Dans les coulisses de la visite officielle du Roi et de la Reine au président de la République française. Récit .

 

Le Roi la Reine et le Président sur le perron de l'Elysée. (Crédit photo Frédéric Sierakowski/ISOPIX)

Le Roi la Reine et le Président sur le perron de l’Elysée. (Crédit photo Frédéric Sierakowski/ISOPIX)

 

Ceux qui espéraient une bonne surprise, un scoop qui sait, en seront pour leurs frais: François Hollande était bel et bien tout seul pour accueillir le Roi des Belges et son épouse à l’occasion de leur visite officielle à leur voisin français. Le Roi, en costume cravate, et la reine, dans une tenue rose griffée Raf Simons pour Dior rappelant magnifiquement mais furieusement celle de Jackie Kennedy certain 22 novembre fatidique, sont arrivés dans la capitale française à bord d’un Thalys. Pour l’anecdote, si les autorités françaises avaient bien entendu été prévenues de leur visite, il en fut tout autrement pour le service du protocole de la gare, qui, voyant un attroupement suspect et s’informant auprès de la nuée de journalistes qui faisaient le pied de grue devant le quai 10 en attendant l’arrivée du train royal, a découvert, pour le moins surpris, la venue du couple royal belge. Attirée par notre meute de journalistes, il est vrai que bon nombre de curieux se demandait quels invités forcément prestigieux aller pointer le bout de leur nez au bout de ce quai. “Le Roi des Belges? Ah bon ? Et son épouse, elle est là ? Comment s’appelle-t-elle déjà… ah oui Mathilde, c’est ça ? Elle est jolie, dites donc !” Un autre quidam, qui a habité une dizaine d’années à Gand, se vante de bien connaître notre Famille royale… “Philippe, c’est le sérieux de la bande. Mais j’aime bien son frère aussi, ah c’est un rigolo, lui ! Je crierai bien “vive le Roi !” mais j’ai mon train pour Lille qui va partir, là…”, nous confie-t-il avec cet indécrottable accent parisien qui fait tout le sel (à défaut du charme) des habitants de la Ville-Lumière.

Hommage à Albert Ier

Première étape avant de se rendre à l’Elysée: le Roi va s’incliner et déposer une gerbe de fleurs devant la statue équestre du roi Albert Ier. Cette dernière a été installée peu après la Première Guerre mondiale près du pont de la Concorde pour mettre en valeur le rôle exceptionnel et le courage du Roi-Chevalier pendant la Grande Guerre. Chaque Roi des Belges y fait un détour obligé et incontournable à chaque visite officielle dans la Ville-Lumière. Hommage d’autant plus symbolique ce mois-ci, puisque c’est un 17 février 1934, il y a tout juste 80 ans, que le 3ème Roi des Belges perdait la vie en chutant pendant l’escalade d’un rocher de Marche-les-Dames.
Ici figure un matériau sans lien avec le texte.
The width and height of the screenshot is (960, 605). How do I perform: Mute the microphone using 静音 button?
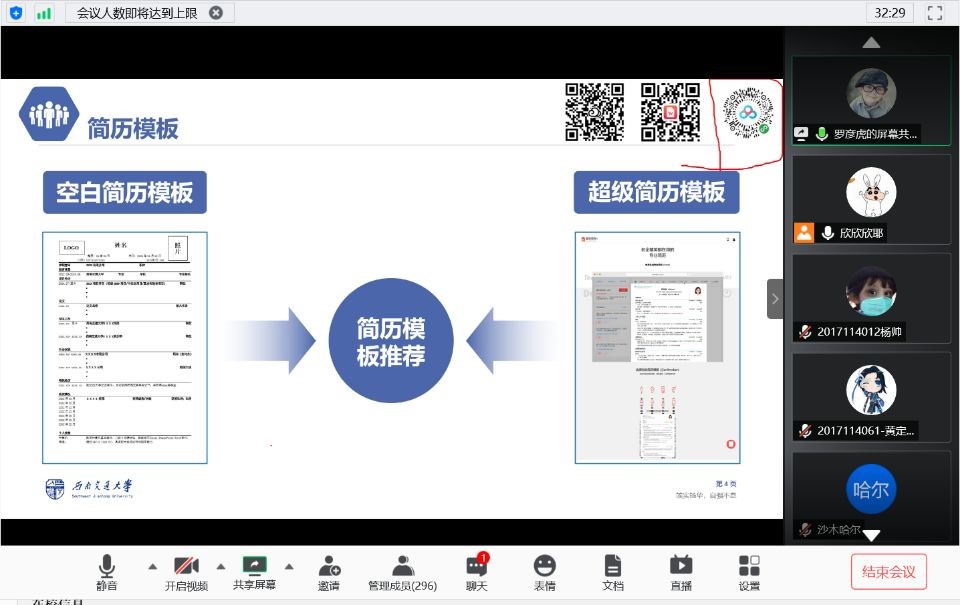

Le couple royal. (Crédit photo Didier Lebrun/PHOTONEWS)

Le couple royal. (Crédit photo Didier Lebrun/PHOTONEWS)

Chez François, c’est fromage ET dessert !

Peu avant 12h30, la Citroën C6 officielle transportant nos Souverains pénètre dans la cour du palais présidentiel devant des troupes de la garde alignées sabre au clair et mitraillette rutilante sous la pluie. Le Roi, la Reine, suivi d’une importante délégation belge, pénètrent par l’entrée vitrée la plus célèbre du monde. Pour mieux s’entretenir des relations bilatérales franco-belges, François Hollande a retenu Philippe et Mathilde à déjeuner. Le Premier ministre et le ministre des Affaires étrangères belges, Messieurs Di Rupo et Reynders, sont de la partie  en compagnie de leurs homologues français, Jean-Marc Ayrault et Laurent Fabius. Au menu: duo de foie gras d’oie et de canard, suivi d’un jarret de veau confit au miel parmentier d’épinards, puis fromages… ET dessert, à savoir un lingot chocolat-passion. Une délicieuse cuisine française mitonnée par le chef des cuisines de l’Elysée et servie en une heure chrono avec un vin de Lirac 2011 et beaucoup d’eau pétillante. L’on boit peu entre gens de pouvoir… Les deux chefs d’Etat et leurs suites s’entretiennent jusqu’à 14 h, puis le cortège royal prend la direction de l’Assemblée Nationale où le Roi et la Reine sont accueillis par le président de la vénérable institution, socialise comme le chef de l’Etat hexagonal, Claude Bartolone.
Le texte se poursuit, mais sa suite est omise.